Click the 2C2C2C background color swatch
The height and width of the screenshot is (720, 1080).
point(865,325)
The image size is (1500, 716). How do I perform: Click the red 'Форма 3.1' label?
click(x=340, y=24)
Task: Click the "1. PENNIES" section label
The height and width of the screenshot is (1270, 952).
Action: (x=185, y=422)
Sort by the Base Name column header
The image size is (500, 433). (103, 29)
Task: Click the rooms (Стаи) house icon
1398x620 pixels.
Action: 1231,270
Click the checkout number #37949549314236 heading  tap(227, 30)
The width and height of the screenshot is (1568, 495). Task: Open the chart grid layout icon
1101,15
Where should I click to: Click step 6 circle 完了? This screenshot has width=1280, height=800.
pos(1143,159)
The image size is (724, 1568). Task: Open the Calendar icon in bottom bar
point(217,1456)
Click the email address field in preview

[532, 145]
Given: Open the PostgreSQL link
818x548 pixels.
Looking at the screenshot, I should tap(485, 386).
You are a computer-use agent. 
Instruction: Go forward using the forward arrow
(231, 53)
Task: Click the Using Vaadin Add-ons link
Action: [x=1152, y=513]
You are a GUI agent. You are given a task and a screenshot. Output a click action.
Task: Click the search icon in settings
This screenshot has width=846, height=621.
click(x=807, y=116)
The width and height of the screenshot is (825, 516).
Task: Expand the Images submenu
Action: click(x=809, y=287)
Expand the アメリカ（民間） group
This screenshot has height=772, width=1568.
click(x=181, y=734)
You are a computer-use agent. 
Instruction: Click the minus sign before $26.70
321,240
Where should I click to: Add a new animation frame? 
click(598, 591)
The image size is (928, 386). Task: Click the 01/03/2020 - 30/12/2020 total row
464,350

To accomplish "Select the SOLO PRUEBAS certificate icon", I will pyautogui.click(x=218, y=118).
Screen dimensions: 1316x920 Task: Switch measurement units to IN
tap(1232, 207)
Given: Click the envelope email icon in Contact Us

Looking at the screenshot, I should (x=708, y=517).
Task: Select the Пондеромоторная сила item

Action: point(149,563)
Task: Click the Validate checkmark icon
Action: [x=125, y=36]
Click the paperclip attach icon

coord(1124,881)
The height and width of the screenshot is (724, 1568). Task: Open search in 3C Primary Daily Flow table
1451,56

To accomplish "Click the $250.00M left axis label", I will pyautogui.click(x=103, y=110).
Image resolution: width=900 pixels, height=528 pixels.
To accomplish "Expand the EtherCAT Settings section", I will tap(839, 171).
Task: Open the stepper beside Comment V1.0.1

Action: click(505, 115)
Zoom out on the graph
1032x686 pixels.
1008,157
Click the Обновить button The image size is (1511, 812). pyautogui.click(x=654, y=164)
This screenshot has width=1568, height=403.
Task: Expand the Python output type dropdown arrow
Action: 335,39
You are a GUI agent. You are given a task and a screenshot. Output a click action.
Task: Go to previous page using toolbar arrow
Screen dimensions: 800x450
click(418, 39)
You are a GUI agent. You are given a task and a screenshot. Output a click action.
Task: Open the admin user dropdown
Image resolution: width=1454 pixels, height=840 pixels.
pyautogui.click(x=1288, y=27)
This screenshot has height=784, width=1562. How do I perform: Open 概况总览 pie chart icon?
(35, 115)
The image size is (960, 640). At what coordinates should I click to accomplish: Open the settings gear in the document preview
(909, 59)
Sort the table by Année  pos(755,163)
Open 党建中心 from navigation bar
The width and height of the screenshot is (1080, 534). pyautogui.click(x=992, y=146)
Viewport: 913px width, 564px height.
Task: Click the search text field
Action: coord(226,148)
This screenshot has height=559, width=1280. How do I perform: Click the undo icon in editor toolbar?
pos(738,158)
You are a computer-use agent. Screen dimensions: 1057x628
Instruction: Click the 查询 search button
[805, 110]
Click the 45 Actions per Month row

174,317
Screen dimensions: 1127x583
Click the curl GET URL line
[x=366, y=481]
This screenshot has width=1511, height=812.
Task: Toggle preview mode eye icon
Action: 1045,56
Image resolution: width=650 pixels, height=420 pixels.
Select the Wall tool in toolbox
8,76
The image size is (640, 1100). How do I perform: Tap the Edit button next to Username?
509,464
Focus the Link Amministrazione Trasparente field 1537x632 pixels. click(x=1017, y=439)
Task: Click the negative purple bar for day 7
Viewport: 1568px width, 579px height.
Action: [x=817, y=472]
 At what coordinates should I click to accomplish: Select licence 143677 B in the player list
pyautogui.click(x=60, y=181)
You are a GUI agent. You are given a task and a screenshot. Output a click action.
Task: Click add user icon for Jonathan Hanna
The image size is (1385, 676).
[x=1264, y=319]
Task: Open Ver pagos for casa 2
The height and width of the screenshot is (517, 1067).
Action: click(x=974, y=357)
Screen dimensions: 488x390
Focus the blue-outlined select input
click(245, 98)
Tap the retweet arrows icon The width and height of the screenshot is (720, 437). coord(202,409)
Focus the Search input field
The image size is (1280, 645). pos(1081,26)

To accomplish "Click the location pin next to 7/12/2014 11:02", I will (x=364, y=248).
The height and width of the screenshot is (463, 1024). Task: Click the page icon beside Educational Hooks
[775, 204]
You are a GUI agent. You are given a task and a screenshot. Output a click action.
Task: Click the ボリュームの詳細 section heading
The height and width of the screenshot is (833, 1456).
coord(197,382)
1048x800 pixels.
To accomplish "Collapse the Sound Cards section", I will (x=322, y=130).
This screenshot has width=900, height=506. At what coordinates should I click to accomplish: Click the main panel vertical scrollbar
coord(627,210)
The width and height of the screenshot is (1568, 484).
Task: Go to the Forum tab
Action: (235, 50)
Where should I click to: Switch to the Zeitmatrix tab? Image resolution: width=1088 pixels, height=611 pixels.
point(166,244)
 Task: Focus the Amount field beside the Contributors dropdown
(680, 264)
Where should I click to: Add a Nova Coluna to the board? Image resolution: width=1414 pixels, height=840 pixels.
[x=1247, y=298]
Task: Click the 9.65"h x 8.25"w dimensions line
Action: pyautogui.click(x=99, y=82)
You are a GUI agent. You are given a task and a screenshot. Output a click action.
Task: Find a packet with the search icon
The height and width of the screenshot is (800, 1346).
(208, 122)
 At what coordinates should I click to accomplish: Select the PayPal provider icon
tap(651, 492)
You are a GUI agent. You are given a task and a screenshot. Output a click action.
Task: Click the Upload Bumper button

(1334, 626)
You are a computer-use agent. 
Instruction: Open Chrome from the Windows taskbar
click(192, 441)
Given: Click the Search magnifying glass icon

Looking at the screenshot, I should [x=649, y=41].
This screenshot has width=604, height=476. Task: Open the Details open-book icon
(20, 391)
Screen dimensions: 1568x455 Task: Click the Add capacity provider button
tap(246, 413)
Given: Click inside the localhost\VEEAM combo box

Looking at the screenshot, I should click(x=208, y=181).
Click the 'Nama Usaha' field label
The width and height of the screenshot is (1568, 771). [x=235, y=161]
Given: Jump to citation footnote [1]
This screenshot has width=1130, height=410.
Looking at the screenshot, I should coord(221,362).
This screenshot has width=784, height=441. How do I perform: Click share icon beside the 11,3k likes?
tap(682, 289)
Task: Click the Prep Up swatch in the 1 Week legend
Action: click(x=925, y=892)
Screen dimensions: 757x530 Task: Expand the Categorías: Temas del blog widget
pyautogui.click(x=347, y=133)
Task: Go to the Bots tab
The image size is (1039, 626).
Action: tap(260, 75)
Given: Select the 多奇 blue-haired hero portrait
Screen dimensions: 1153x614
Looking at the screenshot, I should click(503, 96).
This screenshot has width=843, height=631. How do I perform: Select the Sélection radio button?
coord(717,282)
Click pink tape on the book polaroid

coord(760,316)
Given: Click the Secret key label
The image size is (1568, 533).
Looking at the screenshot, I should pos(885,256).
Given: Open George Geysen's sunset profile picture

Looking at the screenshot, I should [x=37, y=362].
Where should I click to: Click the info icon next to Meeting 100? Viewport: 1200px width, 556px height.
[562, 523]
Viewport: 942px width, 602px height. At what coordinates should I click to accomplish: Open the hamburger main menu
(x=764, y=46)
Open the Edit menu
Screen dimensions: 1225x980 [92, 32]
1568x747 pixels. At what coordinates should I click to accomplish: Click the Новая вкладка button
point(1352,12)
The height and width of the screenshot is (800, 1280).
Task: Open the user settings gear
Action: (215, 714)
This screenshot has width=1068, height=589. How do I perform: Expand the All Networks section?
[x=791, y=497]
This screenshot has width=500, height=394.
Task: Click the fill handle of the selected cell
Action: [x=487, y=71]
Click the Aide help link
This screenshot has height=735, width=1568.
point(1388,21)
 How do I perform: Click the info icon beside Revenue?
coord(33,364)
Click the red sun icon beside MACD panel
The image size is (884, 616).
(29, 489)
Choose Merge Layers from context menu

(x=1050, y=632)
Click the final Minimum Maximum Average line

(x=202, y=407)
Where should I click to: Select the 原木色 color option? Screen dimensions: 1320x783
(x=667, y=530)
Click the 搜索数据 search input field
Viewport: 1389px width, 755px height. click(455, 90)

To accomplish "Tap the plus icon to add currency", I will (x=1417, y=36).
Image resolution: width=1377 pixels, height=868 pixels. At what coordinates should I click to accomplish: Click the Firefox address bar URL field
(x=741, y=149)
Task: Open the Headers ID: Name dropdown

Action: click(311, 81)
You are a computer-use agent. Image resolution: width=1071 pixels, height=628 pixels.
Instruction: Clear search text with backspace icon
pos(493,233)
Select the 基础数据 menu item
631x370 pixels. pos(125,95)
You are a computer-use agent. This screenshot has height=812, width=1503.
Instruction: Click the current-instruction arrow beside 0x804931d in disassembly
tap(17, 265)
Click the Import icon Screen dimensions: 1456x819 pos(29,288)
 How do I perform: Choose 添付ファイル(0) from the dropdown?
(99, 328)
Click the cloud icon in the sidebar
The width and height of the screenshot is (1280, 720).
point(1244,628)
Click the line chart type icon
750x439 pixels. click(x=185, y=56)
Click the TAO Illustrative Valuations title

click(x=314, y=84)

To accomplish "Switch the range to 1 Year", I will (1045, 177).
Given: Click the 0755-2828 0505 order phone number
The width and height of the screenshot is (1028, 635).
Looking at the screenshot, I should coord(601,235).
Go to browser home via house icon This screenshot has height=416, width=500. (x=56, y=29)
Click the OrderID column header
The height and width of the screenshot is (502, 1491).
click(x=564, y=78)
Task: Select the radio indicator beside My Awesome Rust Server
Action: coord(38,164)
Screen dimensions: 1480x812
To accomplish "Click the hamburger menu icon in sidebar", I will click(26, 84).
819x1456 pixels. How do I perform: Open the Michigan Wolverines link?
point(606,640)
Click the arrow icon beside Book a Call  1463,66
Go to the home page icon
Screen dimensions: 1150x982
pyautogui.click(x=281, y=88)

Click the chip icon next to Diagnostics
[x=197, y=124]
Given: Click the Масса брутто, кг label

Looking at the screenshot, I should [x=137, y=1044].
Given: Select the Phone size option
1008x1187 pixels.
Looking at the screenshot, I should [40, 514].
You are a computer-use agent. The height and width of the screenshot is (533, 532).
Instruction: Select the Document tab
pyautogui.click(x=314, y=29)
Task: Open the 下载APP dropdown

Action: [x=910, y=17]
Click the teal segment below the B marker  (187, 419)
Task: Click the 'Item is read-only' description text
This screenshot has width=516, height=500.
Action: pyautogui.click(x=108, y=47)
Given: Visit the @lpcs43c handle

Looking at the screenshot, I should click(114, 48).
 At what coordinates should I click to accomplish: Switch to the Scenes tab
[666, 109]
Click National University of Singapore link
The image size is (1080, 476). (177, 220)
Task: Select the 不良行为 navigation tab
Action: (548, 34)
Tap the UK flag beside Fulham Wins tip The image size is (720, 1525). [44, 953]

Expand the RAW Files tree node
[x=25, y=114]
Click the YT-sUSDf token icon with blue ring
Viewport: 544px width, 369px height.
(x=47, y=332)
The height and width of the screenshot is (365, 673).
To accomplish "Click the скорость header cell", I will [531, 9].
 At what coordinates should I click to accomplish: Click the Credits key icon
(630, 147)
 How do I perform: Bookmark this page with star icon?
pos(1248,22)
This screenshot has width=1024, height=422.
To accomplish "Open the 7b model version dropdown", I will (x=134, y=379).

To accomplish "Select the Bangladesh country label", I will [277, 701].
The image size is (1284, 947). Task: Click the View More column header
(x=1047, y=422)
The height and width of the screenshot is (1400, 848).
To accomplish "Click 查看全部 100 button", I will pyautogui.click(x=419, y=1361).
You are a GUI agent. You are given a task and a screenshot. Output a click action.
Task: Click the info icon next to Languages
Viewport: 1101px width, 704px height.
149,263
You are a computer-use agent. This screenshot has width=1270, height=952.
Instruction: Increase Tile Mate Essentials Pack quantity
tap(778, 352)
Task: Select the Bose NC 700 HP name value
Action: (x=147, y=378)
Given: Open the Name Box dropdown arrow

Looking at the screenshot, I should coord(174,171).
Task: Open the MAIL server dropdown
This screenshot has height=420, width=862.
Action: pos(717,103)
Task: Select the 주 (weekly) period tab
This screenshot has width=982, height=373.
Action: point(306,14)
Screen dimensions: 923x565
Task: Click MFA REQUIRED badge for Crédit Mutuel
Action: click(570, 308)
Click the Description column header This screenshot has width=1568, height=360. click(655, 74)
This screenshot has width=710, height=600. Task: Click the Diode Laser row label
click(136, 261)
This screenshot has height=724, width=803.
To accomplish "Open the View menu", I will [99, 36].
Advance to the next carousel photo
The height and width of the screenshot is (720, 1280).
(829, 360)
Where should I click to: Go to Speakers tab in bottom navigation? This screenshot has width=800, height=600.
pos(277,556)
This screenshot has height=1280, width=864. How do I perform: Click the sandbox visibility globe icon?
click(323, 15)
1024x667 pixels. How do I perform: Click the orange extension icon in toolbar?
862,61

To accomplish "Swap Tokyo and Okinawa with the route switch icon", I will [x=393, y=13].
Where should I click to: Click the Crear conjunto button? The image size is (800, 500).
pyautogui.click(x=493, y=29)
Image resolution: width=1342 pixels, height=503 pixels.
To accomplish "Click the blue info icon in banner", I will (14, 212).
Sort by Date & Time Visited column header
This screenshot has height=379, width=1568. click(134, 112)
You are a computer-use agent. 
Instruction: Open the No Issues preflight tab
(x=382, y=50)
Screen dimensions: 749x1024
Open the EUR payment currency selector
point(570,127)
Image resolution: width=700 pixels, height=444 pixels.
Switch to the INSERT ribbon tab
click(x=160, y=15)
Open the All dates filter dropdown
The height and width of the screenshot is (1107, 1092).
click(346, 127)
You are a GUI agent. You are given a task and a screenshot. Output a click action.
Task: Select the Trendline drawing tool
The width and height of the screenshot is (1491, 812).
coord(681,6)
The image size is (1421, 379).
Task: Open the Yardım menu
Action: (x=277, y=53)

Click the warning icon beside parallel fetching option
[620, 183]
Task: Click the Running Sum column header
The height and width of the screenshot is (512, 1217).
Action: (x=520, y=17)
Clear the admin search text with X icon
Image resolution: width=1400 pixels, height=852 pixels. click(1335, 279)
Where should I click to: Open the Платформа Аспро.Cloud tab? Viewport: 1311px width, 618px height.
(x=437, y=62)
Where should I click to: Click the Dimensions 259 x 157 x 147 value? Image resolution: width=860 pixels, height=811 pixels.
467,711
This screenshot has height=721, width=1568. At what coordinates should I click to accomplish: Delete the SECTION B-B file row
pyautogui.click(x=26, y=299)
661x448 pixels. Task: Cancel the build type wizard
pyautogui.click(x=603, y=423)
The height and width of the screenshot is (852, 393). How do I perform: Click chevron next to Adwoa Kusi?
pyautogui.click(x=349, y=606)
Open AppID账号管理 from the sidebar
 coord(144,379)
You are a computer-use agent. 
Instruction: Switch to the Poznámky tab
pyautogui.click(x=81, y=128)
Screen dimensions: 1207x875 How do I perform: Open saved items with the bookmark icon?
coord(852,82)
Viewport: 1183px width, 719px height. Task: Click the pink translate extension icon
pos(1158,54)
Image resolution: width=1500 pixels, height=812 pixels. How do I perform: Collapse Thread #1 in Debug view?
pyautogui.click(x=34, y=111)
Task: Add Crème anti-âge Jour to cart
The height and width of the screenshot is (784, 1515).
------------------------------------------------------------------------
**Work instruction**
Each line in the data that holds the word "number" must be copied.

**Task result**
Click the checkout number #37949549314236 heading  tap(227, 30)
Given: Click the 0755-2828 0505 order phone number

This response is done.